Den Wählern traut sie weniger kluge Entscheidungen beim Klimaschutz zu

SPD-Richter-Kandidatin Kaufhold will lieber Gerichte und Zentralbanken entscheiden lassen

Elitäres Denken und Misstrauen gegen Bürger und Wähler: Prof. Dr. Ann-Katrin Kaufhold traut eher Zentralbanken und Gerichten zu, die Weichen für die Klimapolitik zu stellen. Was bedeutet das für unsere Demkratie?

[Siehe auch Diskussion auf YouTube HIER]

Man muss die Leute nur reden lassen und ihnen deutlich zuhören, um zu erfahren, wessen Geistes Kind sie sind.

In einem Interview mit der Ludwig-Maximilians-Universität München und in einem Vortrag an der Berliner Humboldt-Universität hat die zweite SPD-Kandidatin für das Bundesverfassungsgericht, Prof. Dr. Ann-Katrin Kaufhold, Einblicke in ihre Ideologie und Sichtweise gewährt, die einen echten Demokraten zu denken geben sollten.

In ihrem Vortrag »Recht als Grundlage und Grenze von Klimaschutz« betonte Kaufhold beispielsweise die Rolle von Gerichten und Zentralbanken in der Klimaschutzpolitik!

Sie sieht Vorteile in deren Unabhängigkeit von Wahlperioden und Wählerwillen, da dies langfristige, aber kurzfristig belastende Entscheidungen erleichtere. Kaufhold zweifelt an der Entscheidungsfähigkeit von Wählern, die kurzfristige Vorteile bevorzugten, und lobt die Abgeschiedenheit von Gerichts- und Zentralbankentscheidungen von öffentlichem Druck [siehe Bericht »Apollo News«]. Klimagerichts-Entscheidungen seien schwer revidierbar, was ihre Nachhaltigkeit und Verlässlichkeit stärke.

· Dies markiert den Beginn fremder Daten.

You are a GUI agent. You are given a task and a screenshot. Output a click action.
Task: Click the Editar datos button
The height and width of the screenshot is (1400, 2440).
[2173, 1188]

Frau Kaufhold erklärte unter anderem wörtlich dazu (am 22.05.2023 an der LMU, siehe auch Video von Julian Reichelt HIER):

»Ein häufig thematisiertes Defizit von Parlamenten mit Blick auf Klimaschutz ist die Tatsache, dass sie auf Wiederwahl angewiesen sind. In der Folge tendieren so wohl dazu, unpopuläre Maßnahmen nicht zu unterstützen. Gerichte auf der anderen Seite sind unabhängig. Damit eigenen sie sich zunächst einmal besser, unpopuläre Maßnahmen anzuordnen.«

Kaufhold fordert einen umfassenden sozialen und ökologischen Wandel für den Klimaschutz, der generationenübergreifend gedacht werden müsse. Sie sieht das Bundesverfassungsgericht in der Pflicht, ein »Recht auf Klimaschutz« umzusetzen.

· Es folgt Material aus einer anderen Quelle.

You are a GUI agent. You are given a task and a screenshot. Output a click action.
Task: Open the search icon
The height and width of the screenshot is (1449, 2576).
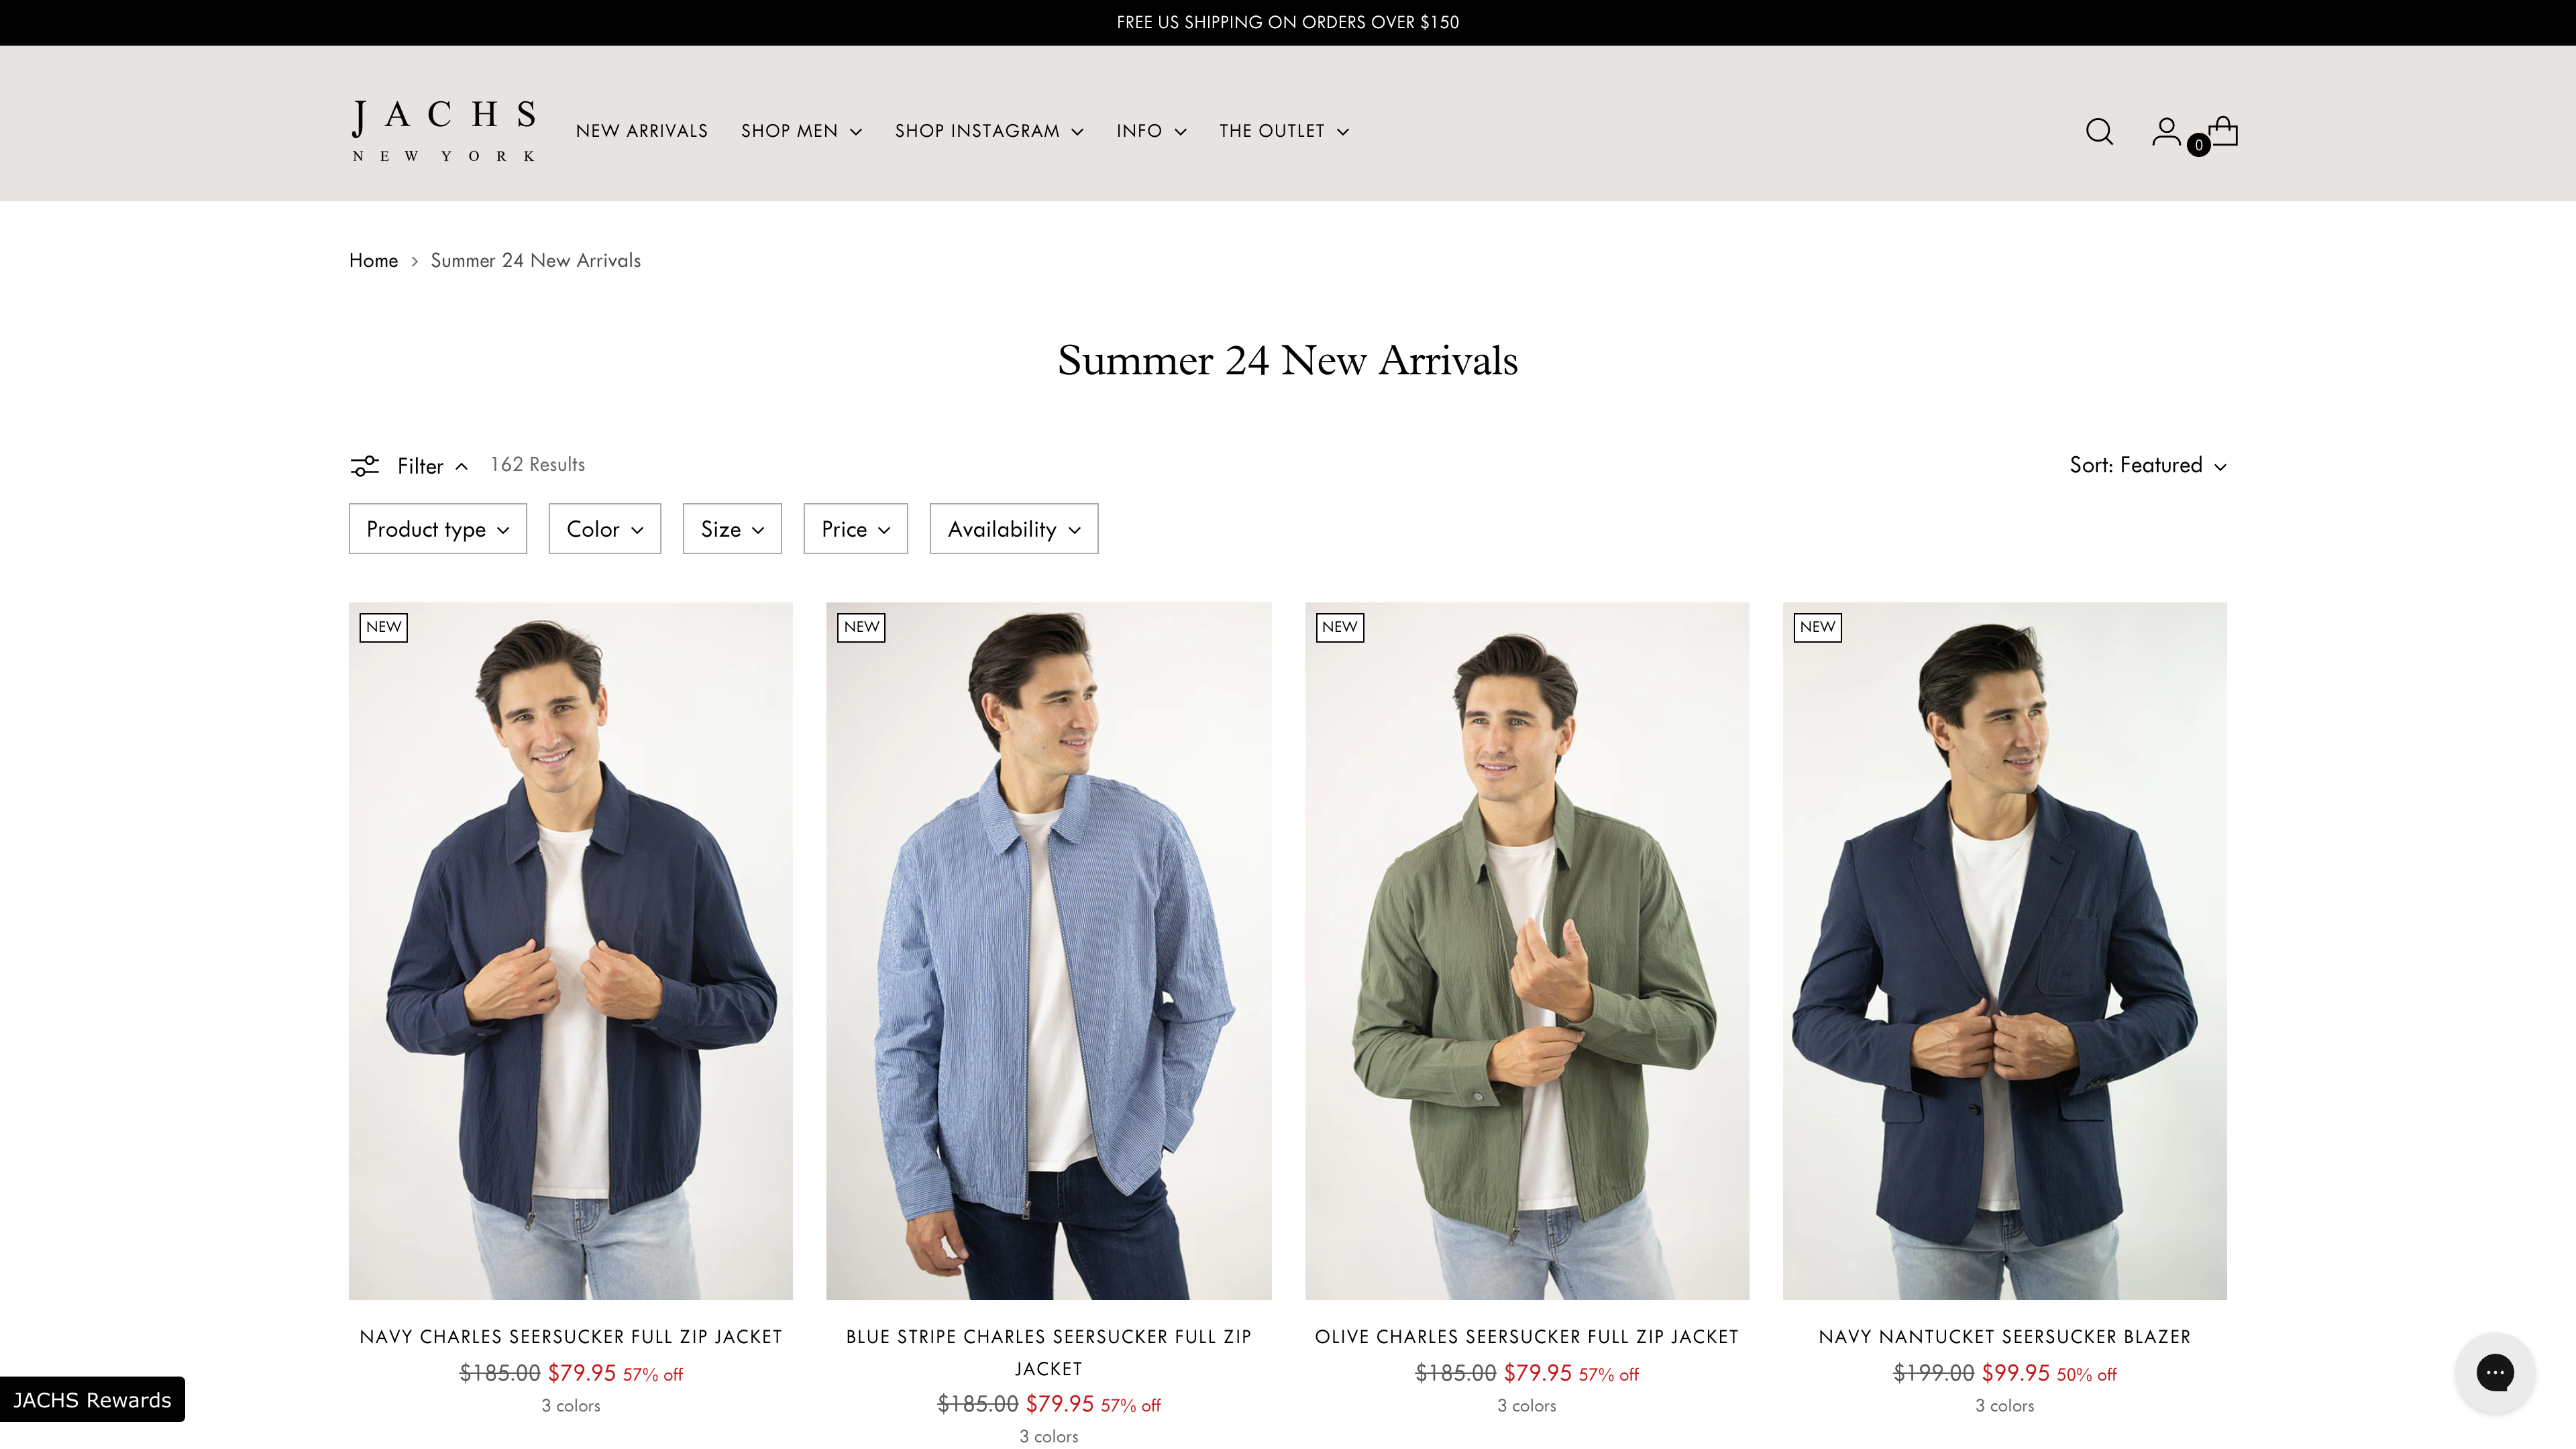2099,131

Zudem begrüßt sie, dass Zentralbanken wie die EZB Klimaschutz in ihre Geldpolitik einbeziehen, kritisiert jedoch, dass Preisstabilität gemäß EU-Vertrag Vorrang hat. Sie schlägt vor, diese Verträge zu ändern, um Klimaschutz prioritär zu machen [siehe Bericht »Apollo News«].

Kaufhold plädiert für eine aktivistische Rolle der Gerichte und ist bekannt für juristische Positionen, die linke politische Ziele unterstützen, etwa zu Enteignungsgesetzen oder einem AfD-Verbotsverfahren.